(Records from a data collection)
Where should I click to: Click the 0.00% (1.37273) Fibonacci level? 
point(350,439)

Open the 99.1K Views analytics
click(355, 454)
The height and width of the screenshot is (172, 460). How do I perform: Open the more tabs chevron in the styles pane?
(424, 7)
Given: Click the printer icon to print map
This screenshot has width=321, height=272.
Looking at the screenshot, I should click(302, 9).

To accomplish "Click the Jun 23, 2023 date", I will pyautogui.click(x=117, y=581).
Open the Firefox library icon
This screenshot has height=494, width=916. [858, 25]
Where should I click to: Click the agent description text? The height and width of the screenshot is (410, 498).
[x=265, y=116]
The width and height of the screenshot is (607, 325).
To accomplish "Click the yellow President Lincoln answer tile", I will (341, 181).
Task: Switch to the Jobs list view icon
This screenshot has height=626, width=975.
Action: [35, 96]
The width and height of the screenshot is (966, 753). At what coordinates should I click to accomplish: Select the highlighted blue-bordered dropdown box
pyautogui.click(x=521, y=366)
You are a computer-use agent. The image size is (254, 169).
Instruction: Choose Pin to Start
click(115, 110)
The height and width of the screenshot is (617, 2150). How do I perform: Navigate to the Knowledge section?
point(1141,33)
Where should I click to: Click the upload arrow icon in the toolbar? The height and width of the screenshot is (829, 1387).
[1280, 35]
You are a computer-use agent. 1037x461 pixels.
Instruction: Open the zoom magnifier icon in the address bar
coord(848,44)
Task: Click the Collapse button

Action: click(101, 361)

## What is required
Restate the records exactly. Leave nothing out.

## Expected output
Where should I click to: Click the 0.00% (1.37273) Fibonacci level? 
point(350,439)

Open the 99.1K Views analytics
click(355, 454)
The height and width of the screenshot is (172, 460). How do I perform: Open the more tabs chevron in the styles pane?
(424, 7)
Given: Click the printer icon to print map
This screenshot has width=321, height=272.
Looking at the screenshot, I should click(302, 9).

To accomplish "Click the Jun 23, 2023 date", I will pyautogui.click(x=117, y=581).
Open the Firefox library icon
This screenshot has height=494, width=916. [858, 25]
Where should I click to: Click the agent description text? The height and width of the screenshot is (410, 498).
[x=265, y=116]
The width and height of the screenshot is (607, 325).
To accomplish "Click the yellow President Lincoln answer tile", I will (341, 181).
Task: Switch to the Jobs list view icon
This screenshot has height=626, width=975.
Action: [35, 96]
The width and height of the screenshot is (966, 753). At what coordinates should I click to accomplish: Select the highlighted blue-bordered dropdown box
pyautogui.click(x=521, y=366)
You are a computer-use agent. The image size is (254, 169).
Instruction: Choose Pin to Start
click(115, 110)
The height and width of the screenshot is (617, 2150). How do I perform: Navigate to the Knowledge section?
point(1141,33)
Where should I click to: Click the upload arrow icon in the toolbar? The height and width of the screenshot is (829, 1387).
[1280, 35]
You are a computer-use agent. 1037x461 pixels.
Instruction: Open the zoom magnifier icon in the address bar
coord(848,44)
Task: Click the Collapse button

Action: click(101, 361)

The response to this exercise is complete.